Exhibits celebrate printmaking in era when Wichita was a mecca for the arts
04/14/2013 7:53 AM
08/08/2014 10:33 AM
During the early 20th century, Wichita was a hotbed for art – specifically for printmakers. Internationally renowned printmakers, sculptors and painters sent works to exhibitions here. Other printmakers moved to Wichita to work at the Western Lithograph Co.
Kansan Coy Avon (C.A.) Seward was the catalyst for this movement. This country boy from Chase wanted to make Wichita a mecca for artwork. His legacy – and the artwork it produced – is being celebrated at four museums in Wichita.
Through the efforts of Barbara Thompson, an art historian and granddaughter of Seward’s, the Wichita Art Museum, the Wichita Center for the Arts, the Wichita-Sedgwick County Historical Museum and Wichita State University’s Clayton Staples Gallery have exhibitions covering the man, his work and the lithographs and engravings of other Wichitans during the 1920s and ’30s. There also are etchings and woodcuts of internationally renowned artists, many of whom showed their works in Wichita during this period.
“Wichita was considered for a time of being the fastest-growing city in the U.S.,” said Eric Cale, executive director of the county historical museum. “We have a very vibrant visual arts culture in Wichita, but many people don’t know that you could trace it back 100 years.”
Not only does the museum have a display that showcases the history of Seward and his contemporaries, but it also has advertisements and packaging made by the print studio they founded.
The works of internationally renowned lithographers are on display at the Wichita Center for the Arts, originally the Wichita Art Association, founded in 1921. Seward, a board member, was instrumental in the organization.
Works by Rockwell Kent, Hans Sebald Beham and John Taylor Arms are on view in a room that features more than 30 works that Elise Allen bequeathed to the association.
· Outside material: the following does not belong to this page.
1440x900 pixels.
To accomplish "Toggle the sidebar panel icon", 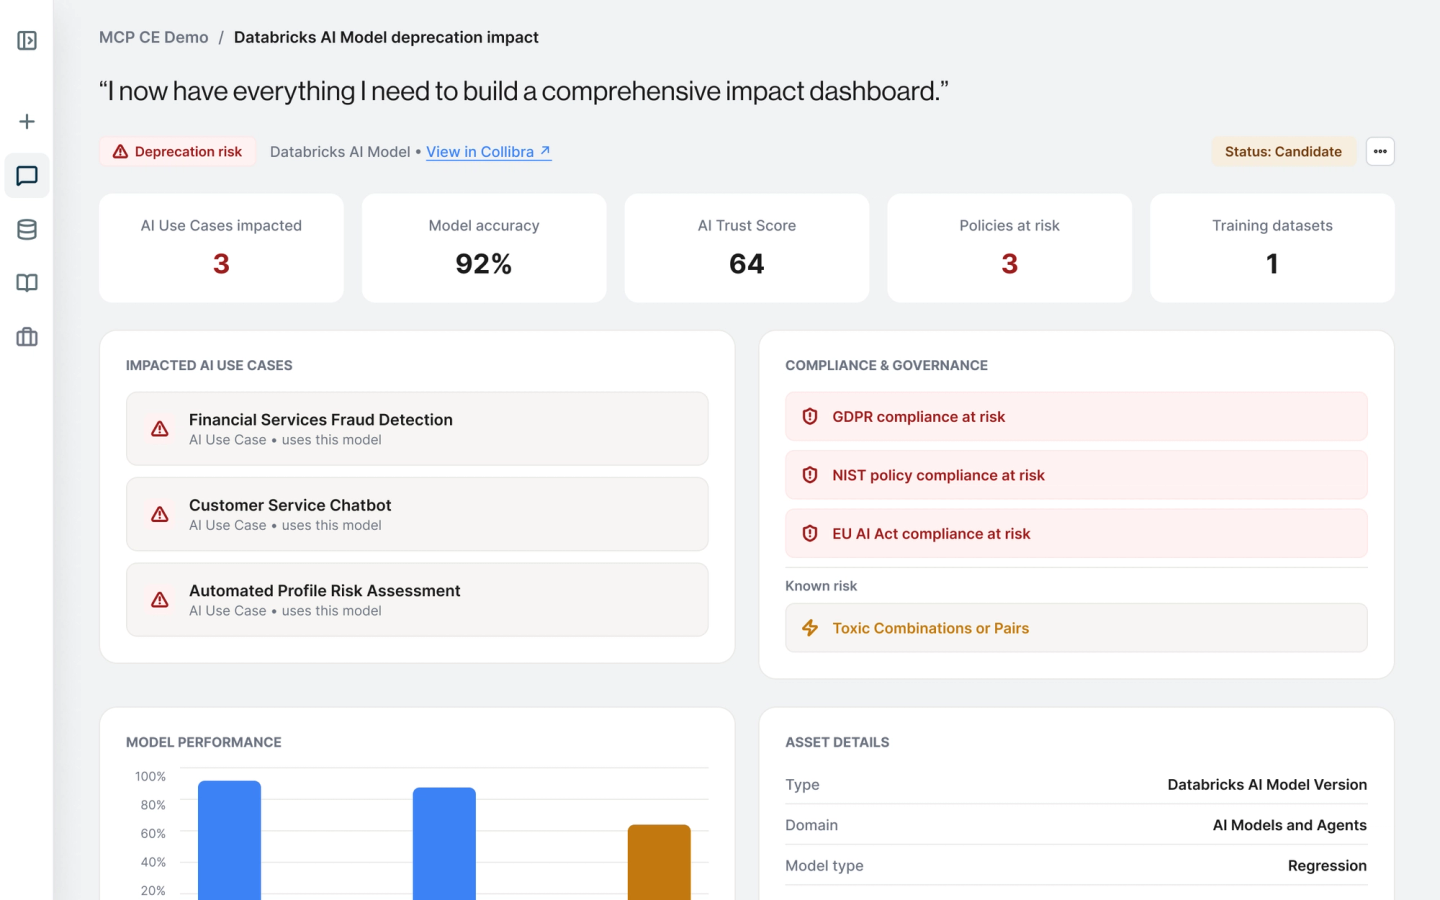I will click(27, 41).
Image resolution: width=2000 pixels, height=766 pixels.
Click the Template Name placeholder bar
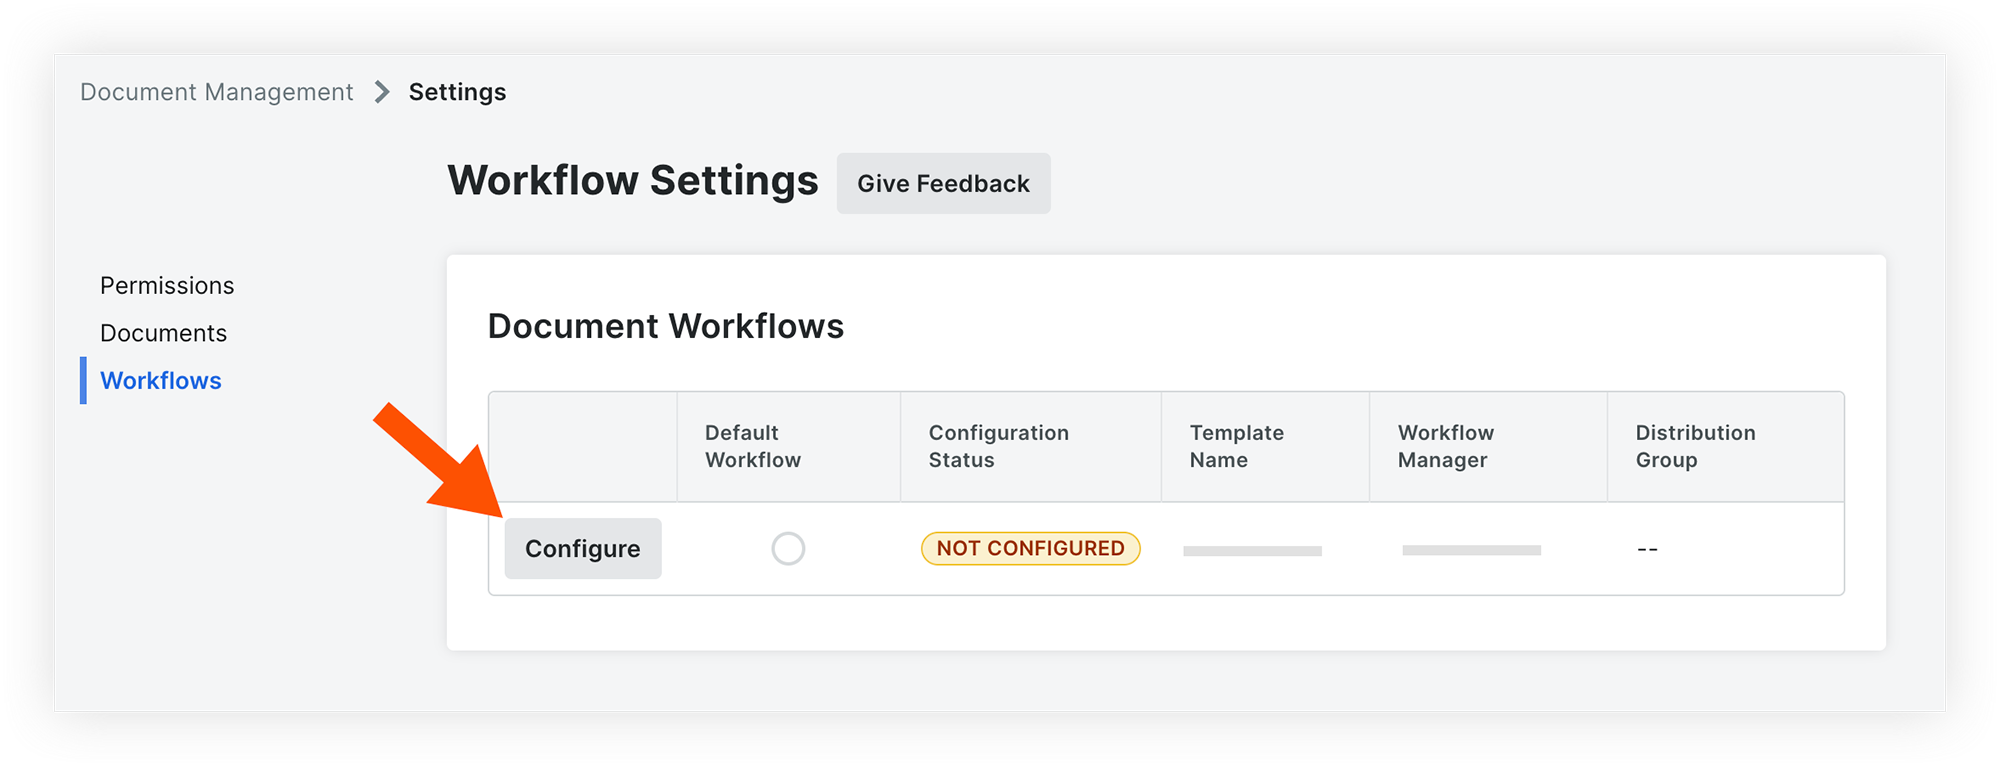point(1252,549)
Arms’ intricately etched church engravings open a window into the dynamic abilities of these master artists.
The center also has books and other memorabilia related to Seward, the Western Lithograph Co., Wichita print artists and the Prairie Print Makers, a national organization jumpstarted by Seward and a handful of others.
“Wichita was in the mainstream because of the commercial printing industry that attracted these people,” said Howard Ellington, the executive director of the center. “They were highly organized.”
During the day, many printers worked at Western Lithograph. But at night, they produced their own work. This group of artists traveled together, shared studios and formed many organizations.
“It was a phenomenal group of people,” Ellington said.
The prints of the artists that settled in Wichita are on display at the Wichita Art Museum. These more than 70 works are from the private collection of Thompson, curator of the exhibit. The museum owns 277 prints by the artists who were members of the Prairie Print Makers, 13 of which are by Seward.
“You think of Seward as an entrepreneur for the arts,” Thompson said. “He (Seward) wanted to make fine art available across the country.”
At the Wichita Art Museum, viewers can see works of Kansans in the early 19th century hanging on mustard and slate blue walls on the museum’s first floor. Works by Seward, Birger Sandzen and Otto Schneider demonstrate the craftsmanship and depth of the printmaking movement in Wichita.
Through the help of Arms, the Prairie Print Makers had connections to many major art colonies.
“It was quite an amazing time,” Thompson said.
Along with the multiple exhibits related to printmaking during Seward’s time, Thompson also has established a guest printmaker program at WSU. This endowed position will bring an internationally renowned printmaker to campus each year. Francisco Souto was the first guest artist. He spent the first week of April in residency and produced a work of art. That piece is on display and for sale at the WSU gallery.
“The best way to pay tribute is to pay forward,” Thompson said. “And to revive printmaking at WSU.”
Thompson has dedicated much of her life to documenting the Midwestern printmakers of her grandfather’s time. She has become an authority on this era. She, like her grandfather and those who surrounded him, want to bring art to the forefront in Wichita.
“Seward took on various activities to create a universe around him to create a heightened awareness for artwork,” said Patricia McDonnell, Wichita Art Museum director. “Through his support and exhibits, the public was able to cultivate their eye and taste to become collectors. He was an impresario in the art world.”
Visitors can visit each of the participating museums to gain a greater understanding of the art and the time.
“It’s so remarkable when all of these organizations can work together,” McDonnell said. “It’s wonderful when the sum of the parts become more.”